DPDK patches and discussions
 help / color / mirror / Atom feed
From: Vladimir Medvedkin <medvedkinv@gmail.com>
To: Bruce Richardson <bruce.richardson@intel.com>
Cc: "dev@dpdk.org" <dev@dpdk.org>
Subject: Re: [dpdk-dev] [RFC] Add RIB library
Date: Tue, 15 Aug 2017 14:01:55 +0300	[thread overview]
Message-ID: <CANDrEHky5dZgxHPWj3eOF700DR1duA_RyeWxe=4=X+cNi+QesQ@mail.gmail.com> (raw)
In-Reply-To: <CANDrEH=qFLqJS093pLb2hZB-uT9qRvmg-n7TtkR9L_TCqyihcw@mail.gmail.com>

Moreover rte_rib_v4_node could contain app specific extension (.ext field).

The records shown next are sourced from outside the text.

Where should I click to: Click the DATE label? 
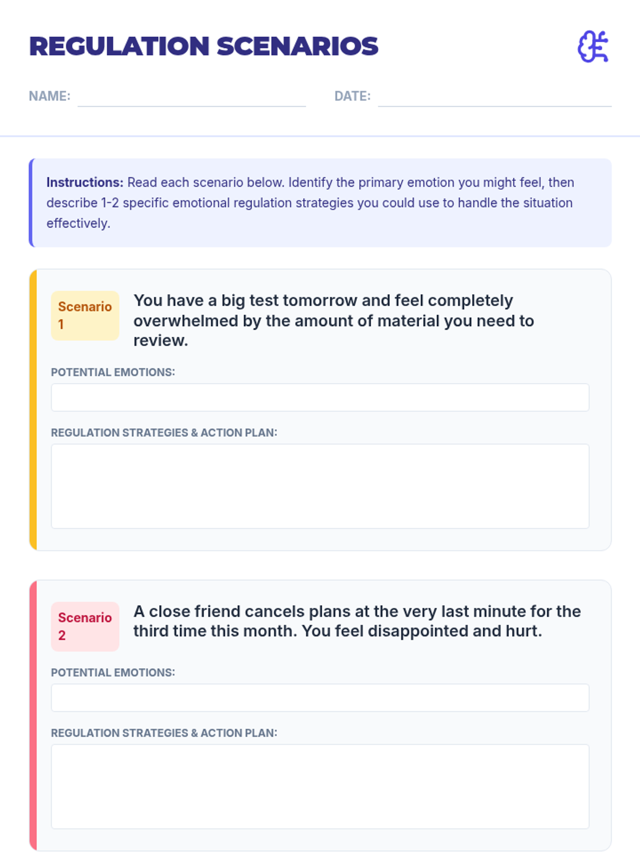pyautogui.click(x=353, y=96)
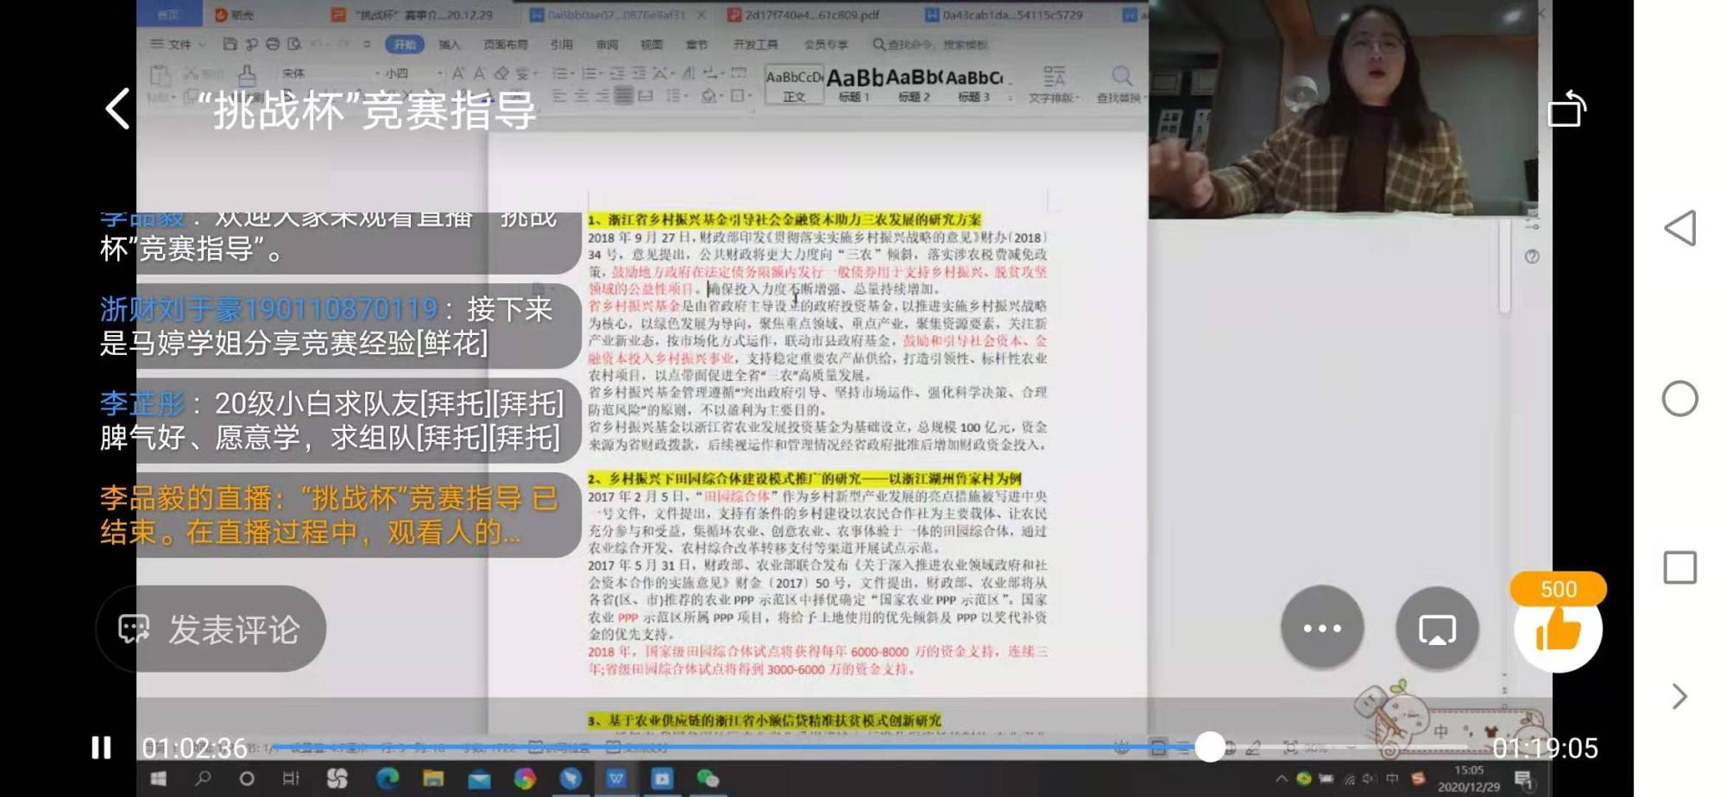Tap the share icon at top right
Viewport: 1726px width, 797px height.
point(1566,110)
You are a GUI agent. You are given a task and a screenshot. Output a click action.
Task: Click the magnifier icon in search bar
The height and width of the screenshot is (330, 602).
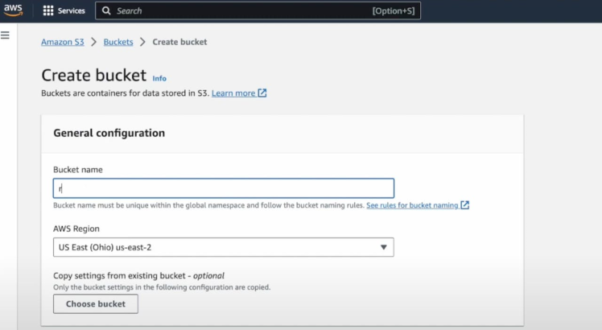tap(106, 11)
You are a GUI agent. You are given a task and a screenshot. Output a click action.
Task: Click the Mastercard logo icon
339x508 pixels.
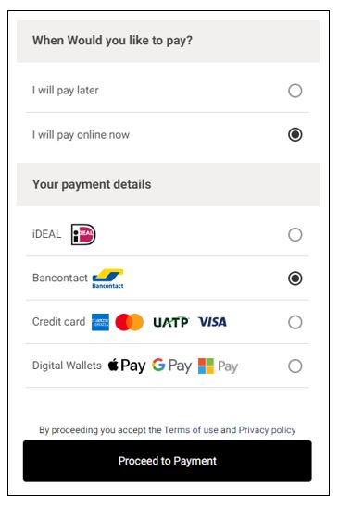click(x=130, y=322)
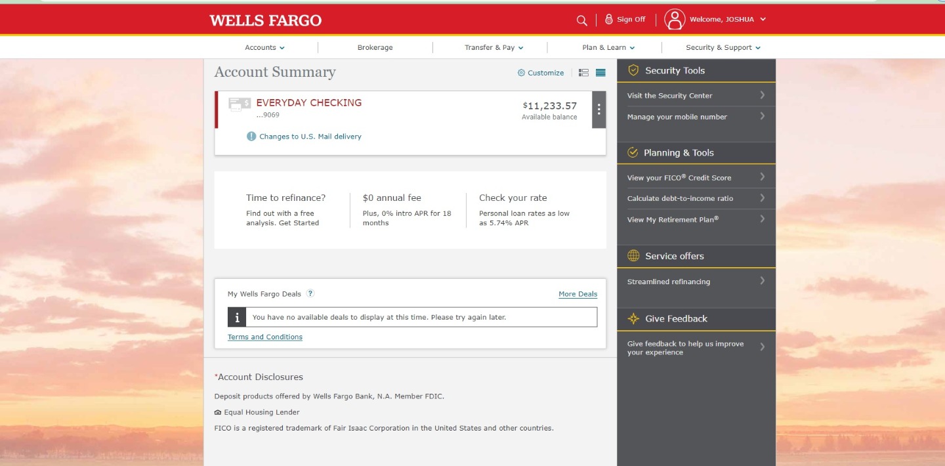Expand the Accounts dropdown menu

264,47
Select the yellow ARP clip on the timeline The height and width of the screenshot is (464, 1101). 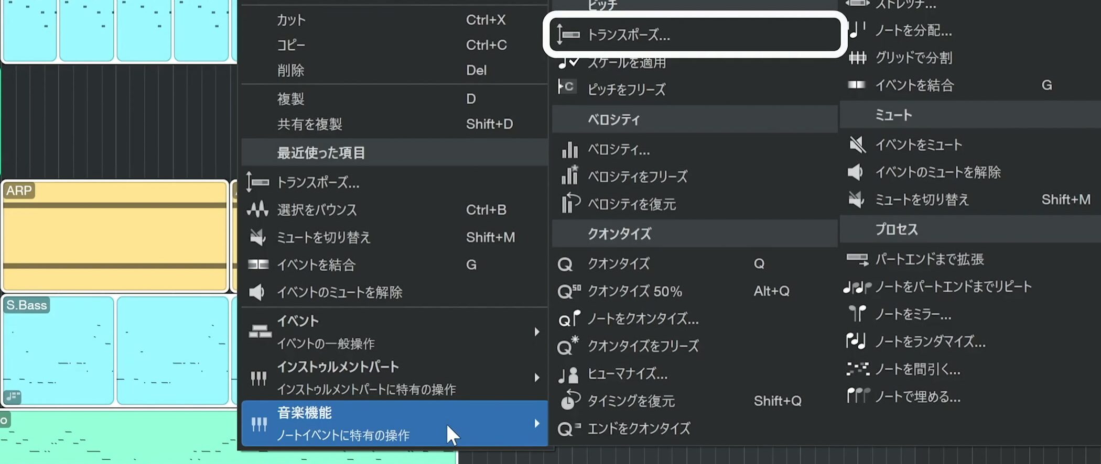tap(115, 236)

For example you can implement PIC (prefix independent convergence) by
linking rte_rib_v4_node with similar next hop together and precalculate
feasible next hop for each. Something like:
struct rte_rib_pic_nh {
    struct *rte_rib_v4_node;
    uint64_t nh;
    uint64_t feasible_nh;
}
and keep that linked list's head in next hop structure.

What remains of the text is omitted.